::: Provided data

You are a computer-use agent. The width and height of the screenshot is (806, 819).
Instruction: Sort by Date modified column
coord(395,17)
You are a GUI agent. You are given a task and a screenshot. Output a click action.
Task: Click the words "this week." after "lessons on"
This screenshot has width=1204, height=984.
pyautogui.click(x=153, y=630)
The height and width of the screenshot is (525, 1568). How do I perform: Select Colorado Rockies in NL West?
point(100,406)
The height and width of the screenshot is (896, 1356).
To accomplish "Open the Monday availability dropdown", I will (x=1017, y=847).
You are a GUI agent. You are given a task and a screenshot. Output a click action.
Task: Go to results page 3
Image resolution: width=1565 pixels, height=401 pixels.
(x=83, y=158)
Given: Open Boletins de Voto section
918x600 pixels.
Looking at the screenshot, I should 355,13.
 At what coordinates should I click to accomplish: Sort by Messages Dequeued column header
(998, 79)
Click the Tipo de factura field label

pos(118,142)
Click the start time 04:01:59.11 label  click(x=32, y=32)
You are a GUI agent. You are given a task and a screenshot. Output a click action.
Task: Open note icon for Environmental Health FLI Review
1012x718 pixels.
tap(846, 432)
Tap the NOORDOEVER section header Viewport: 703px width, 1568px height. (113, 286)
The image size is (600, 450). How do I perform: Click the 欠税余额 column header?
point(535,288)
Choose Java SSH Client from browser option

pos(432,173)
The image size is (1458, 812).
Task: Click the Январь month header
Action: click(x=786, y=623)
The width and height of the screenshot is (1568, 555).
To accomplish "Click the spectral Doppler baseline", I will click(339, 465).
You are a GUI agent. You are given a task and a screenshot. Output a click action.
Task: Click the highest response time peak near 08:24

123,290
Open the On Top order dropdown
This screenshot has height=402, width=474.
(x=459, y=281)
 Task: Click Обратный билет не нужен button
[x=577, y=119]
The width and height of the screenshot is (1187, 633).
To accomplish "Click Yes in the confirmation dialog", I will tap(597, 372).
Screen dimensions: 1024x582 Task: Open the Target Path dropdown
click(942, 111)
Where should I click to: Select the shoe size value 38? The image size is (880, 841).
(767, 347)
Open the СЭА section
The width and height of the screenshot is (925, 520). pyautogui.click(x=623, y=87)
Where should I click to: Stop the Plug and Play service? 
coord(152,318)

::::::

Exercise aim
Output every record above, exactly as written.

Solution
You are a computer-use agent. The width and height of the screenshot is (806, 819).
Instruction: Sort by Date modified column
coord(395,17)
You are a GUI agent. You are given a task and a screenshot. Output a click action.
Task: Click the words "this week." after "lessons on"
This screenshot has width=1204, height=984.
pyautogui.click(x=153, y=630)
The height and width of the screenshot is (525, 1568). How do I perform: Select Colorado Rockies in NL West?
point(100,406)
The height and width of the screenshot is (896, 1356).
To accomplish "Open the Monday availability dropdown", I will (x=1017, y=847).
You are a GUI agent. You are given a task and a screenshot. Output a click action.
Task: Go to results page 3
Image resolution: width=1565 pixels, height=401 pixels.
(x=83, y=158)
Given: Open Boletins de Voto section
918x600 pixels.
Looking at the screenshot, I should 355,13.
 At what coordinates should I click to accomplish: Sort by Messages Dequeued column header
(998, 79)
Click the Tipo de factura field label

pos(118,142)
Click the start time 04:01:59.11 label  click(x=32, y=32)
You are a GUI agent. You are given a task and a screenshot. Output a click action.
Task: Open note icon for Environmental Health FLI Review
1012x718 pixels.
tap(846, 432)
Tap the NOORDOEVER section header Viewport: 703px width, 1568px height. (113, 286)
The image size is (600, 450). How do I perform: Click the 欠税余额 column header?
point(535,288)
Choose Java SSH Client from browser option

pos(432,173)
The image size is (1458, 812).
Task: Click the Январь month header
Action: click(x=786, y=623)
The width and height of the screenshot is (1568, 555).
To accomplish "Click the spectral Doppler baseline", I will click(339, 465).
You are a GUI agent. You are given a task and a screenshot. Output a click action.
Task: Click the highest response time peak near 08:24

123,290
Open the On Top order dropdown
This screenshot has height=402, width=474.
(x=459, y=281)
 Task: Click Обратный билет не нужен button
[x=577, y=119]
The width and height of the screenshot is (1187, 633).
To accomplish "Click Yes in the confirmation dialog", I will tap(597, 372).
Screen dimensions: 1024x582 Task: Open the Target Path dropdown
click(942, 111)
Where should I click to: Select the shoe size value 38? The image size is (880, 841).
(767, 347)
Open the СЭА section
The width and height of the screenshot is (925, 520). pyautogui.click(x=623, y=87)
Where should I click to: Stop the Plug and Play service? 
coord(152,318)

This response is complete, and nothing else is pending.